== Extracted text
The rules of working together.
By using peloramarketing.com or buying a service from PELORA Marketing, you agree to these terms. We tried to make them readable.
1. Who these terms apply to
These Terms of Service ("Terms") apply to anyone who: (a) visits peloramarketing.com, (b) communicates with PELORA Marketing through any form, call, or message, or (c) purchases any service from PELORA Marketing.
If you do not agree with these Terms, do not use the Site or purchase any service.
2. What we offer
PELORA Marketing provides marketing services to healthcare, wellness, and other small-to-mid-size businesses. Current service categories include:
- Done-for-you agency retainers ranging from $2,500 per month to $18,000+ per month. Specific deliverables are defined in a separate Service Agreement at the start of the engagement.
- Consulting via consulting.peloramarketing.com, including the $897 PELORA Marketing Sprint and the $1,500 per month Coaching Retainer.
- Video production projects priced per project, typically $2,500 to $10,000+.
- One-off services like audits, brand kits, or landing page builds.
The exact scope of work for any engagement is defined in a written Service Agreement or invoice description before payment is collected.
3. Payment terms
3.1 Monthly retainers
Retainer fees are billed monthly in advance. Most retainers have a minimum commitment period (typically 90 days) stated in the Service Agreement. Late payments more than 7 days overdue may pause delivery until the account is brought current.
3.2 One-time projects
Project fees are typically billed 50% at the start and 50% on delivery, or paid in full upfront, depending on the engagement.
3.3 Consulting services
The $897 Sprint is billed in full at booking. The $1,500 per month Coaching Retainer is billed monthly with a 90-day minimum commitment. See consulting.peloramarketing.com for current terms.
3.4 Payment processing
All payments are processed through Stripe. We do not store full credit card numbers on our systems.
4. Refunds and cancellations
4.1 Retainers
Retainer fees are non-refundable once a billing month begins, because we have already allocated team capacity to your account. You may cancel future months with 30 days written notice (after the minimum commitment period stated in your Service Agreement is complete).
4.2 Consulting Sprints
The $897 Sprint is refundable in full only if you have not yet attended the first 60-minute call. Once Call 1 is delivered, the Sprint is non-refundable.
4.3 Video production and one-off projects
Deposits are non-refundable once work has begun. We will refund any unused portion of a deposit if we cancel the project on our side.
4.4 Disputes and chargebacks
If you have a billing concern, contact us first at hello@peloramarketing.com. We respond within 2 business days and resolve most issues directly. Chargebacks filed without prior contact may result in collection action for the disputed amount plus fees.
5. Your responsibilities as a client
- Provide accurate information about your business, the people on your team, and your goals.
- Provide reasonable access to assets we need to do the work (logins, brand assets, existing copy, etc.) when requested.
- Respond to feedback requests within reasonable timeframes (typically 5 business days). Long delays may push your project timeline back without penalty to PELORA.
- Obtain any necessary consents from people who appear on camera, in photos, or in testimonials we produce. We will provide release templates.
- Comply with all applicable advertising laws (FTC disclosures, HIPAA if you are a healthcare provider, FDA if you make health claims, etc.). PELORA will flag concerns we see but final responsibility is yours.
6. Intellectual property
6.1 Work product
Once you have paid in full for a project or completed month of a retainer, you own the deliverables we produce for you (videos, photos, blog posts, ad creative, web pages). PELORA retains the right to display this work in our portfolio and in case studies unless we agree otherwise in writing.
====
▶ **Aim of the exercise**: According to the PELORA Marketing terms of service above, through what service are all payments processed?
== Raw data
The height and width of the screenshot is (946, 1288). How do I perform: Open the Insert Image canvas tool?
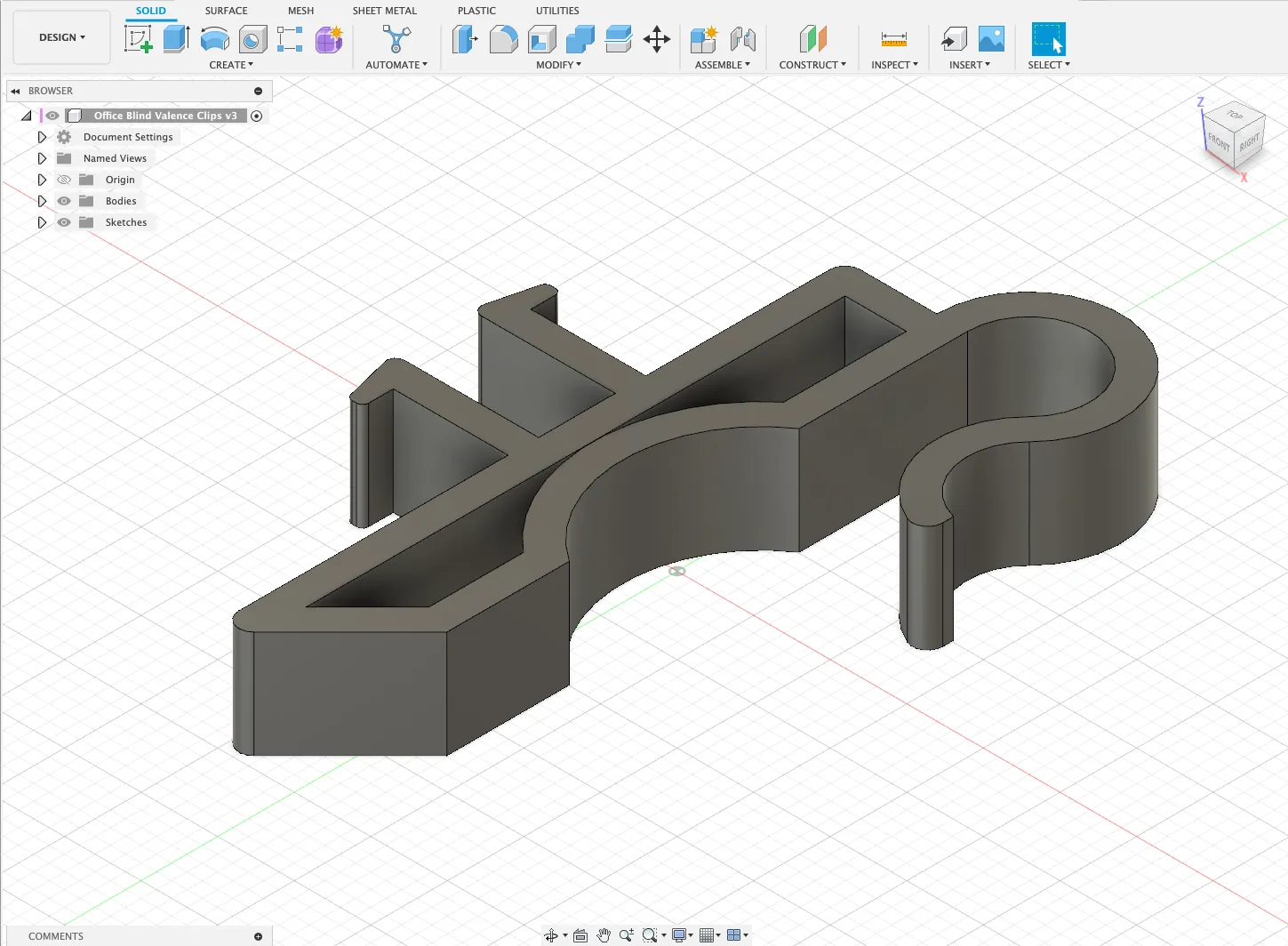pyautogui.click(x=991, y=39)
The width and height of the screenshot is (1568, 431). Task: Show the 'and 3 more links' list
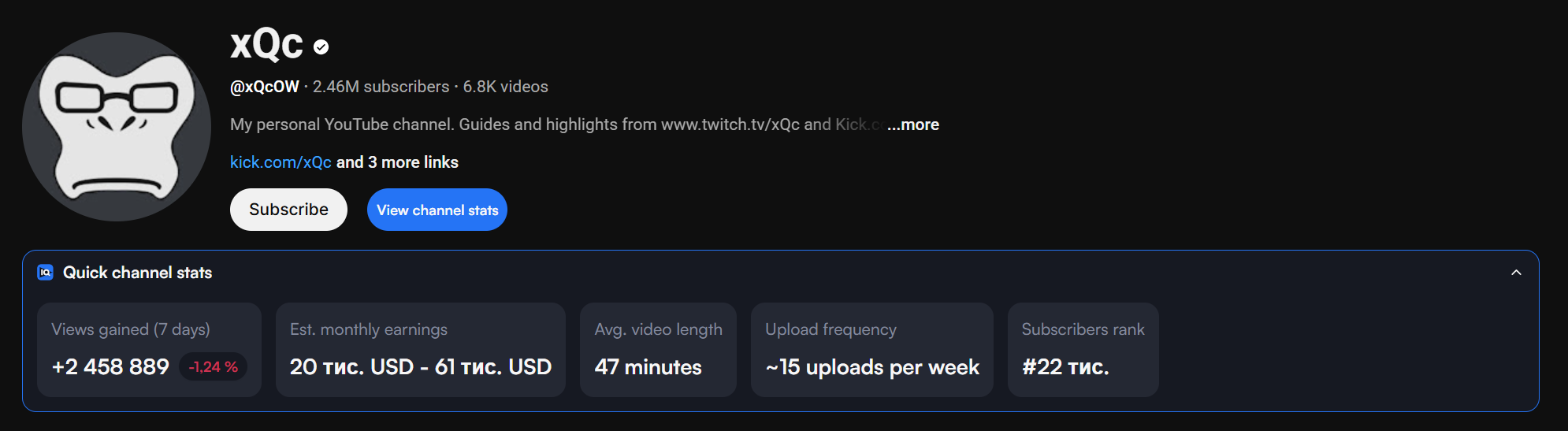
====
▶ **Answer to the task**: Stripe